To be honest, with the amount of bandwidth on todays hardware, uploading changes per surface can still give reasonable performance, and the format differences only really kick in when you encounter a troublesome driver like I had. (Aside: developing on bad hardware can sometimes be great for highlighting issues like this that might pass you by otherwise.)
The bigger difficulties come from use of GL_RGB format and from multiple texture changes.
GL_RGB is bad because no such format actually exists in hardware.
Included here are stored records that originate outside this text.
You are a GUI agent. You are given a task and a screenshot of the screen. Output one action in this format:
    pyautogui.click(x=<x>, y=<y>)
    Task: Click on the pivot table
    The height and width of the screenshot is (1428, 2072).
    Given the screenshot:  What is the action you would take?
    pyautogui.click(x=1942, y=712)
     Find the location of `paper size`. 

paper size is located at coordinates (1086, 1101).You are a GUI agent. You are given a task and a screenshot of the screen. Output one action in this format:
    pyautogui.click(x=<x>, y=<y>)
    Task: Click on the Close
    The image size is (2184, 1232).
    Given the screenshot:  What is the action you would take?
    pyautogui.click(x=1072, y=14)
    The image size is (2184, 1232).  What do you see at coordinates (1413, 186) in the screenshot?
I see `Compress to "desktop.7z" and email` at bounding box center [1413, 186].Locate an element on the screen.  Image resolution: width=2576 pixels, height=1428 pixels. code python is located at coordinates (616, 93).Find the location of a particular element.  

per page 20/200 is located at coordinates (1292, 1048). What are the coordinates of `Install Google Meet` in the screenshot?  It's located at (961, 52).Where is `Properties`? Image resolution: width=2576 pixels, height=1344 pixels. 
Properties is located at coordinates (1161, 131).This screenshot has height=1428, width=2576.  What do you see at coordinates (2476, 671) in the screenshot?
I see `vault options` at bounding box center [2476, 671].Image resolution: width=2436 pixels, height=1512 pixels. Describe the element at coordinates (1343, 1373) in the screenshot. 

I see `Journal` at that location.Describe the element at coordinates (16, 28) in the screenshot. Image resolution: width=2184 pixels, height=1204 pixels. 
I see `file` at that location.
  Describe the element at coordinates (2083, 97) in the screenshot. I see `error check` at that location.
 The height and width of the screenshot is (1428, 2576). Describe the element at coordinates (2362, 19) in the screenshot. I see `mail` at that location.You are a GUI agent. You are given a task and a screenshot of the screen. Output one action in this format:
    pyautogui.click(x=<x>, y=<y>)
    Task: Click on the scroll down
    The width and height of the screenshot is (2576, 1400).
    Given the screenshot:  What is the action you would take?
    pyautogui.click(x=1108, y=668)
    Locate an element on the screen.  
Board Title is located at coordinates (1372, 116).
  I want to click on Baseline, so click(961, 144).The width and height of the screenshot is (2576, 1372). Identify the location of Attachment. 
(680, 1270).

Sending data down in GL_RGB format means that your driver has to make a copy of it, expand it to 4-component and most likely then swizzle it to GL_BGRA. You may as well just use GL_BGRA in your code instead and bypass those steps.
There's great info about this on OpenGL.org:
http://www.opengl.org/wiki/Common_Mistakes
Multiple texture changes are not
that bad in themselves as texture changes are fast these days. Where trouble kicks in is that your driver is unable to optimize your vertexes into bigger batches for you, so you end up doing lots and lots of itty bitty draw calls instead of very few big ones. Interestingly, with OpenGL this seems to be the case irrespective of whether you use glBegin/glEnd or vertex arrays so the driver must be doing some behind-the-scenes optimization of it's own.
Sorting surfaces by texture, then by lightmap within that is the way to go. Building lightmaps in texture order also helps, and increasing the lightmap size to 512x512 (so you get more surfs per lightmap, and a better chance that all surfs with the same texture also have the same lightmap) improves things again.
Do a single bulk upload of all modified lightmaps after the sorting pass but before the drawing pass, and draw something else or do some other CPU work before you draw the lightmapped surfaces so that the glTexSubImage2D calls have time to finish updating the textures before you need to use them and you're in business.
What really caught me by surprise was GL_UNSIGNED_BYTE versus GL_UNSIGNED_INT_8_8_8_8_REV. I'm guessing that on my bad driver GL_UNSIGNED_INT_8_8_8_8_REV is giving it a hint that "this data is already in the format you like best so there's no need to pull it back to system memory (or whatever it is you're doing) and have your evil way with it there". It was faster by a factor of 30 on this driver, and marginally edges out GL_UNSIGNED_BYTE on other, better drivers.
On the other hand GL_BGRA was just twice as fast as GL_RGBA, smaller but still significant.
Of course, the formats that were fastest on my driver and my platform aren't necessarily going to be the fastest elsewhere, which is why it's important to check a few of them.
The end result is able to handle scenes where wpoly counts go into the thousands, and where almost every surface has an animating lightmap, without dropping below 72 FPS. Which is nice.